*** Block opens ***

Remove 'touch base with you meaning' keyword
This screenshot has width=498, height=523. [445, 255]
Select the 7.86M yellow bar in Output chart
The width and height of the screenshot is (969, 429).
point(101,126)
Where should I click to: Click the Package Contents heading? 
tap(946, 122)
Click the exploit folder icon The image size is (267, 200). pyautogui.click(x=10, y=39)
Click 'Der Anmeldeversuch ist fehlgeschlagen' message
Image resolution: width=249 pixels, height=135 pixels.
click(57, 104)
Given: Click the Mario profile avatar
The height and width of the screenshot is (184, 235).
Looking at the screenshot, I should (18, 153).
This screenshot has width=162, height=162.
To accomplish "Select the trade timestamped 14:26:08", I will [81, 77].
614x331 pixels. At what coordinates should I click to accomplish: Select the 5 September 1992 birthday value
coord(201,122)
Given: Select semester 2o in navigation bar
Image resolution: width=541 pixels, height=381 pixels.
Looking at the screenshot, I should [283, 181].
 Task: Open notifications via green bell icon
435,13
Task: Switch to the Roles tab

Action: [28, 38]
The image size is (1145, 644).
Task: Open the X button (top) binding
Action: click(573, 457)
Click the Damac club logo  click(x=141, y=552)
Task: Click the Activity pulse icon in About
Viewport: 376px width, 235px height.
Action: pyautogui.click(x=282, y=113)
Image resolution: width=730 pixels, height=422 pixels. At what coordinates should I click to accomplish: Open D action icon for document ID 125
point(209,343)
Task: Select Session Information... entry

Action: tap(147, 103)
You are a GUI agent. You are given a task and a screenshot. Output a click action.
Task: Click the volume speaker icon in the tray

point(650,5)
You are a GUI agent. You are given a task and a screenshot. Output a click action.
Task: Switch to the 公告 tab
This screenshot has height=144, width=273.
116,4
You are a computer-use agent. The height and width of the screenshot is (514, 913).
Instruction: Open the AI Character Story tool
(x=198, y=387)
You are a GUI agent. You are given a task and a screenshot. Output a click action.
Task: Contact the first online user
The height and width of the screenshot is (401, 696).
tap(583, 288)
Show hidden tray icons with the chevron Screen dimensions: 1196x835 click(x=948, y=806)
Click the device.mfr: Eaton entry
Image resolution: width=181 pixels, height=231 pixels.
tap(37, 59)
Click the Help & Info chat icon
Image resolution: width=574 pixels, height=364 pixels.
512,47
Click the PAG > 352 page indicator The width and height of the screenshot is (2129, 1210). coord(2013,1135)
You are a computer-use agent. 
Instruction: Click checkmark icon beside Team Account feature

*** Block closes ***

(What the task requires)
Keeping every line exactly as it is, retype the entries shown above.

(Task output)
Remove 'touch base with you meaning' keyword
This screenshot has width=498, height=523. [445, 255]
Select the 7.86M yellow bar in Output chart
The width and height of the screenshot is (969, 429).
point(101,126)
Where should I click to: Click the Package Contents heading? 
tap(946, 122)
Click the exploit folder icon The image size is (267, 200). pyautogui.click(x=10, y=39)
Click 'Der Anmeldeversuch ist fehlgeschlagen' message
Image resolution: width=249 pixels, height=135 pixels.
click(57, 104)
Given: Click the Mario profile avatar
The height and width of the screenshot is (184, 235).
Looking at the screenshot, I should (18, 153).
This screenshot has width=162, height=162.
To accomplish "Select the trade timestamped 14:26:08", I will [81, 77].
614x331 pixels. At what coordinates should I click to accomplish: Select the 5 September 1992 birthday value
coord(201,122)
Given: Select semester 2o in navigation bar
Image resolution: width=541 pixels, height=381 pixels.
Looking at the screenshot, I should [283, 181].
 Task: Open notifications via green bell icon
435,13
Task: Switch to the Roles tab

Action: [28, 38]
The image size is (1145, 644).
Task: Open the X button (top) binding
Action: click(573, 457)
Click the Damac club logo  click(x=141, y=552)
Task: Click the Activity pulse icon in About
Viewport: 376px width, 235px height.
Action: pyautogui.click(x=282, y=113)
Image resolution: width=730 pixels, height=422 pixels. At what coordinates should I click to accomplish: Open D action icon for document ID 125
point(209,343)
Task: Select Session Information... entry

Action: tap(147, 103)
You are a GUI agent. You are given a task and a screenshot. Output a click action.
Task: Click the volume speaker icon in the tray

point(650,5)
You are a GUI agent. You are given a task and a screenshot. Output a click action.
Task: Switch to the 公告 tab
This screenshot has height=144, width=273.
116,4
You are a computer-use agent. The height and width of the screenshot is (514, 913).
Instruction: Open the AI Character Story tool
(x=198, y=387)
You are a GUI agent. You are given a task and a screenshot. Output a click action.
Task: Contact the first online user
The height and width of the screenshot is (401, 696).
tap(583, 288)
Show hidden tray icons with the chevron Screen dimensions: 1196x835 click(x=948, y=806)
Click the device.mfr: Eaton entry
Image resolution: width=181 pixels, height=231 pixels.
tap(37, 59)
Click the Help & Info chat icon
Image resolution: width=574 pixels, height=364 pixels.
512,47
Click the PAG > 352 page indicator The width and height of the screenshot is (2129, 1210). coord(2013,1135)
You are a computer-use agent. 
Instruction: Click checkmark icon beside Team Account feature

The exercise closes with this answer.